Listed entries ::
● ● ● ●

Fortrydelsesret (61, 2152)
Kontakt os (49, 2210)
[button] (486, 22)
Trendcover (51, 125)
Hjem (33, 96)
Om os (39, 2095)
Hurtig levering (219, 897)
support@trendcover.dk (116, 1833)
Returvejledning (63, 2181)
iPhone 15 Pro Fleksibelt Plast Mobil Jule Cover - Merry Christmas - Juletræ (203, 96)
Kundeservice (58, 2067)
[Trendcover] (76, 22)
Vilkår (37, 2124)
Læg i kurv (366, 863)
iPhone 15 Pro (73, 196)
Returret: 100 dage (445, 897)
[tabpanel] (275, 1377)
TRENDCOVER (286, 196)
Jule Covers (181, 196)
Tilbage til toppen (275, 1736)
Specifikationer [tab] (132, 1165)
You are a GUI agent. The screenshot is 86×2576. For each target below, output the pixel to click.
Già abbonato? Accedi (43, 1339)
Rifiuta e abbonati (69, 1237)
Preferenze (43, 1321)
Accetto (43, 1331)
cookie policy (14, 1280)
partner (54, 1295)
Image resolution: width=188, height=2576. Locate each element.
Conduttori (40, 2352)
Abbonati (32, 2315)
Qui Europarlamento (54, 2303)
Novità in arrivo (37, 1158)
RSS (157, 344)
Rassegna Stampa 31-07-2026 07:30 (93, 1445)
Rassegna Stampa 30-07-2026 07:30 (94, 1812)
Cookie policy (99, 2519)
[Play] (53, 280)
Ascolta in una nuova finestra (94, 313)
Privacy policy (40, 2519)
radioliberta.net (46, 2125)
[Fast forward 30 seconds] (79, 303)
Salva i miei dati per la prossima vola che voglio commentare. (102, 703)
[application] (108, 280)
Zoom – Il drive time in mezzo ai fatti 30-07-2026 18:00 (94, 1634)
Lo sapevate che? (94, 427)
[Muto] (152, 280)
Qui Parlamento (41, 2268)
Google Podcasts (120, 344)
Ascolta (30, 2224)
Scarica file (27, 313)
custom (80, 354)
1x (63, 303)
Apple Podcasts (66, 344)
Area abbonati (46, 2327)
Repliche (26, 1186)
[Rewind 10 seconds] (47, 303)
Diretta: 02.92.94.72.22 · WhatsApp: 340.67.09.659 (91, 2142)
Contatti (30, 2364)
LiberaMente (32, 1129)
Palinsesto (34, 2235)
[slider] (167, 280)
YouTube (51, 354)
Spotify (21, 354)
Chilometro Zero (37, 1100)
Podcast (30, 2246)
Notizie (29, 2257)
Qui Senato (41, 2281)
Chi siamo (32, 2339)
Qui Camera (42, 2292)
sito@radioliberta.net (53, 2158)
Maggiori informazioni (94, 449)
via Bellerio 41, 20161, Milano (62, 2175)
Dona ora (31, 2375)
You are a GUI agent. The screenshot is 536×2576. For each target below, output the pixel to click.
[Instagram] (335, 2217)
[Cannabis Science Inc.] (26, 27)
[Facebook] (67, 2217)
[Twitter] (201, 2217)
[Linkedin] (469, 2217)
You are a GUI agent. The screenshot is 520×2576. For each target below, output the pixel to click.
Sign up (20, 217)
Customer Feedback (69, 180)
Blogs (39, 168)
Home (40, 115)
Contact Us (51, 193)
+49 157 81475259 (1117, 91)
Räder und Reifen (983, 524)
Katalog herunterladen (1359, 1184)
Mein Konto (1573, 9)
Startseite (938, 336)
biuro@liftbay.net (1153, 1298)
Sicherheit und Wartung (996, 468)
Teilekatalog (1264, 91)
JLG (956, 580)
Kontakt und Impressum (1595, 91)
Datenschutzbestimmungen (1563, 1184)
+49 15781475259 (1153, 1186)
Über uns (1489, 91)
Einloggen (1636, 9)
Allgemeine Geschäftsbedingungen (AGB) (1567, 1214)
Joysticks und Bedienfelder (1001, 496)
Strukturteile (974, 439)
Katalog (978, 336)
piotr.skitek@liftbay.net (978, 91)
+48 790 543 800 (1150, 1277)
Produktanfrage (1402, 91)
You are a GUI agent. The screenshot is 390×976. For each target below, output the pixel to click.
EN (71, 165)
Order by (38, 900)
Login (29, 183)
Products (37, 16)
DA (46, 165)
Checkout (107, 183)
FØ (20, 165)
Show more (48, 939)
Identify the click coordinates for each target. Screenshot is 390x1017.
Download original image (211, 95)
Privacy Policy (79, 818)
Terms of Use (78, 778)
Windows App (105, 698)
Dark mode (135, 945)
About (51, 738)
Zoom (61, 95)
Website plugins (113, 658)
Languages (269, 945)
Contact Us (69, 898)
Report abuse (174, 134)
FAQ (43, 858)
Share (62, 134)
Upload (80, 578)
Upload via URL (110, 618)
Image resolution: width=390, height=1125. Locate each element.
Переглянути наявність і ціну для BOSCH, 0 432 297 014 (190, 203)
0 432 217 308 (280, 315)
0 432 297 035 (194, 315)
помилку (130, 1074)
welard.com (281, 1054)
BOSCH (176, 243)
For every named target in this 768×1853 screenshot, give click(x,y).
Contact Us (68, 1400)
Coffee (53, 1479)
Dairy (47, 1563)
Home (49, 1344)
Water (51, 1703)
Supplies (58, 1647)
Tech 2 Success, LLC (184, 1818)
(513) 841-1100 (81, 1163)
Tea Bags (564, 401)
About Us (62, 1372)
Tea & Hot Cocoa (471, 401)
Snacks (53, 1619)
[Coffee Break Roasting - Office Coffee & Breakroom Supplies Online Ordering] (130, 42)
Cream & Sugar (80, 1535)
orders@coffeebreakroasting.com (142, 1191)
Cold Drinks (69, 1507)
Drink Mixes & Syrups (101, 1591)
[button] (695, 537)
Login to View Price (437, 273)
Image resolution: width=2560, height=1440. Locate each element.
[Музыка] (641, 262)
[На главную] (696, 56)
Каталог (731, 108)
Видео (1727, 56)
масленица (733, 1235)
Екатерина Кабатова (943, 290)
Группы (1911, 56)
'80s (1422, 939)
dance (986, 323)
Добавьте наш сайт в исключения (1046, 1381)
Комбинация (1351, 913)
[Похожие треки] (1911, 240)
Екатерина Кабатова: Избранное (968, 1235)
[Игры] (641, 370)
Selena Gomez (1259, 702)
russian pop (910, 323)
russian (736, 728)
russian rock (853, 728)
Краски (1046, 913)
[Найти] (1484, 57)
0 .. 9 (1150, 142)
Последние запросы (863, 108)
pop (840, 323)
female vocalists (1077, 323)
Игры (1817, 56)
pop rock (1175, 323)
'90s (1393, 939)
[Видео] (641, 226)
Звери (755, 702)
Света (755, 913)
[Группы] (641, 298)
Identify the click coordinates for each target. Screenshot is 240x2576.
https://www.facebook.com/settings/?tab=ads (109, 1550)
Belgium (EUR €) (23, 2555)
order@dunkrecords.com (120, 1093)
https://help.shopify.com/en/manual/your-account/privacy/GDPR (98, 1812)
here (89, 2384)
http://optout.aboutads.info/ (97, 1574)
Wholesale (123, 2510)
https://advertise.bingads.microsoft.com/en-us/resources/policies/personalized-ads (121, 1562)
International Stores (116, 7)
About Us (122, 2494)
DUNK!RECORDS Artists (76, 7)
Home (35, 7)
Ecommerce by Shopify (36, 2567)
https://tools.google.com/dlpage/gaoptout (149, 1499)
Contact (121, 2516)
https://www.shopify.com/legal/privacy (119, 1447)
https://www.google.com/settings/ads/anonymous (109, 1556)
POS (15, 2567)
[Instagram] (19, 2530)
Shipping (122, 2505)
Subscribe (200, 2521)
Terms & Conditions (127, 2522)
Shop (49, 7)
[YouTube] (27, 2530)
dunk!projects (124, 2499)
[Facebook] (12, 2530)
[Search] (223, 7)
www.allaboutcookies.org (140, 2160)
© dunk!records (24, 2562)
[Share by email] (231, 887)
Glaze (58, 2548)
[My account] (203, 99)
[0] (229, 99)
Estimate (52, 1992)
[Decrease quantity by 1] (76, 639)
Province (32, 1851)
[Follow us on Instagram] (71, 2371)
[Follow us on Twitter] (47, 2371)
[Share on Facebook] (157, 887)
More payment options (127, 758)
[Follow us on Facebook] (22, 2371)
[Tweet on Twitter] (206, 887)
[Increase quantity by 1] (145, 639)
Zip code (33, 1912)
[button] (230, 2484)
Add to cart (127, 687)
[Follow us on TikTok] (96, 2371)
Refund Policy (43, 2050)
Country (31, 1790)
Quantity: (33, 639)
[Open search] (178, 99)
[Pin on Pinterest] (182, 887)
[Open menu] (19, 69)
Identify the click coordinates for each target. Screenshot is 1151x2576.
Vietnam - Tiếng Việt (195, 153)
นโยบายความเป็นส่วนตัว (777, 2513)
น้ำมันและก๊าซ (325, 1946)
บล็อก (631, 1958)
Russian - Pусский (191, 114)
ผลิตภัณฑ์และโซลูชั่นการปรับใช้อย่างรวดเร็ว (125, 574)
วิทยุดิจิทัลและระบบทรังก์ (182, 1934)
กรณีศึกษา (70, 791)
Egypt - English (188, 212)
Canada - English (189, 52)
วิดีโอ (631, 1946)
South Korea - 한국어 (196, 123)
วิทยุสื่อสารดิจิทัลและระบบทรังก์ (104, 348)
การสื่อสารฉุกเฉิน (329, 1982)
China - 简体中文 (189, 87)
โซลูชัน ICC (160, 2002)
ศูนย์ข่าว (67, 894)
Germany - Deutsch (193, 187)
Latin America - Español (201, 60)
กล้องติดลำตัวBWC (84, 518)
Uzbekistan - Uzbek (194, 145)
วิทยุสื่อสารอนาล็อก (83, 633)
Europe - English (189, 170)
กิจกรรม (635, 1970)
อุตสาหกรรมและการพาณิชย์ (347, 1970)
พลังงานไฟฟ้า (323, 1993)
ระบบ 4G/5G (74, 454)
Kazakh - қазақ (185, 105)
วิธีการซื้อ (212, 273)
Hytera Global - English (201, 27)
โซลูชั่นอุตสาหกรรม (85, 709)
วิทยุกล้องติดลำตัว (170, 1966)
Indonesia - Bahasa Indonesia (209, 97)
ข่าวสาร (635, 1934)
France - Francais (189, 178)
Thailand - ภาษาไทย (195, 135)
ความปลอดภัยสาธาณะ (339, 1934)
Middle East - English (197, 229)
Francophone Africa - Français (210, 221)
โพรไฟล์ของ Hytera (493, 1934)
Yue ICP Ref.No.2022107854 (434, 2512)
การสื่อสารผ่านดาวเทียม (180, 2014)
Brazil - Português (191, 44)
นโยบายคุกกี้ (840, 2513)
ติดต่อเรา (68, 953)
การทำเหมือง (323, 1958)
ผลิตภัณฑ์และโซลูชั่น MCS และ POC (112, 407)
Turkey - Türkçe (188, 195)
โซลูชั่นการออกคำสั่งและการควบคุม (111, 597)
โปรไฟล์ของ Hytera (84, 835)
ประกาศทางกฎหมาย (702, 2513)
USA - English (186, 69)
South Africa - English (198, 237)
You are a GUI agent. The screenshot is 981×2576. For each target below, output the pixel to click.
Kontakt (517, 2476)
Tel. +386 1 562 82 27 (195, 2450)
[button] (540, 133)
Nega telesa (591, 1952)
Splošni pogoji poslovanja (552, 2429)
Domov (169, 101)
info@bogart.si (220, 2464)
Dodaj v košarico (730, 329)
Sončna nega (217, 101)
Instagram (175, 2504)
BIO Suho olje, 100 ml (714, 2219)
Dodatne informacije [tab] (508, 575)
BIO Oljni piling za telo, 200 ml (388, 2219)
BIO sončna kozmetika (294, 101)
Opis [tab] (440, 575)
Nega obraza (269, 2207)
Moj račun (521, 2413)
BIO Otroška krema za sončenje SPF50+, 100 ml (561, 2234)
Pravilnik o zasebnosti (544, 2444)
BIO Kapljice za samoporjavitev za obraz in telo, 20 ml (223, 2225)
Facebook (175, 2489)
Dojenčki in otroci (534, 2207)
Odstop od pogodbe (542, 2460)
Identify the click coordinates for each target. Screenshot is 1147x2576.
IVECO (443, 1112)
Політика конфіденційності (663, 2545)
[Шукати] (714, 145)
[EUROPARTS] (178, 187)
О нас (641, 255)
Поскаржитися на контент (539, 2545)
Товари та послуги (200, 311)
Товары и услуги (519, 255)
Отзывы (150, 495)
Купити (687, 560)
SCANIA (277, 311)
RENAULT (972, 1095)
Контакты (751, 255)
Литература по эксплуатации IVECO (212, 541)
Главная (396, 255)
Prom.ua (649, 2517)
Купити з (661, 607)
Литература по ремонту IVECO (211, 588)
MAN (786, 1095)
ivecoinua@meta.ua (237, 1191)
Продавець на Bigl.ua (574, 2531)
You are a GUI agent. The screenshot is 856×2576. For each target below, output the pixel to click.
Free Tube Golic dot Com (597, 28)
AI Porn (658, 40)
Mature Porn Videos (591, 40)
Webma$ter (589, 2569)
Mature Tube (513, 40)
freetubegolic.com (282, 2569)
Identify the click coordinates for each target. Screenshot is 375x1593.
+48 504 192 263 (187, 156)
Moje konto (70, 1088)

● ● ● ●

Work request :: In the listing above, locate the line containing "Ascolta in una nuova finestra (94, 313)" and the line containing "sito@radioliberta.net (53, 2158)". Transcribe those two lines and everything between them, exactly as written.

Exercise result ::
Ascolta in una nuova finestra (94, 313)
Privacy policy (40, 2519)
radioliberta.net (46, 2125)
[Fast forward 30 seconds] (79, 303)
Salva i miei dati per la prossima vola che voglio commentare. (102, 703)
[application] (108, 280)
Zoom – Il drive time in mezzo ai fatti 30-07-2026 18:00 (94, 1634)
Lo sapevate che? (94, 427)
[Muto] (152, 280)
Qui Parlamento (41, 2268)
Google Podcasts (120, 344)
Ascolta (30, 2224)
Scarica file (27, 313)
custom (80, 354)
1x (63, 303)
Apple Podcasts (66, 344)
Area abbonati (46, 2327)
Repliche (26, 1186)
[Rewind 10 seconds] (47, 303)
Diretta: 02.92.94.72.22 · WhatsApp: 340.67.09.659 (91, 2142)
Contatti (30, 2364)
LiberaMente (32, 1129)
Palinsesto (34, 2235)
[slider] (167, 280)
YouTube (51, 354)
Spotify (21, 354)
Chilometro Zero (37, 1100)
Podcast (30, 2246)
Notizie (29, 2257)
Qui Senato (41, 2281)
Chi siamo (32, 2339)
Qui Camera (42, 2292)
sito@radioliberta.net (53, 2158)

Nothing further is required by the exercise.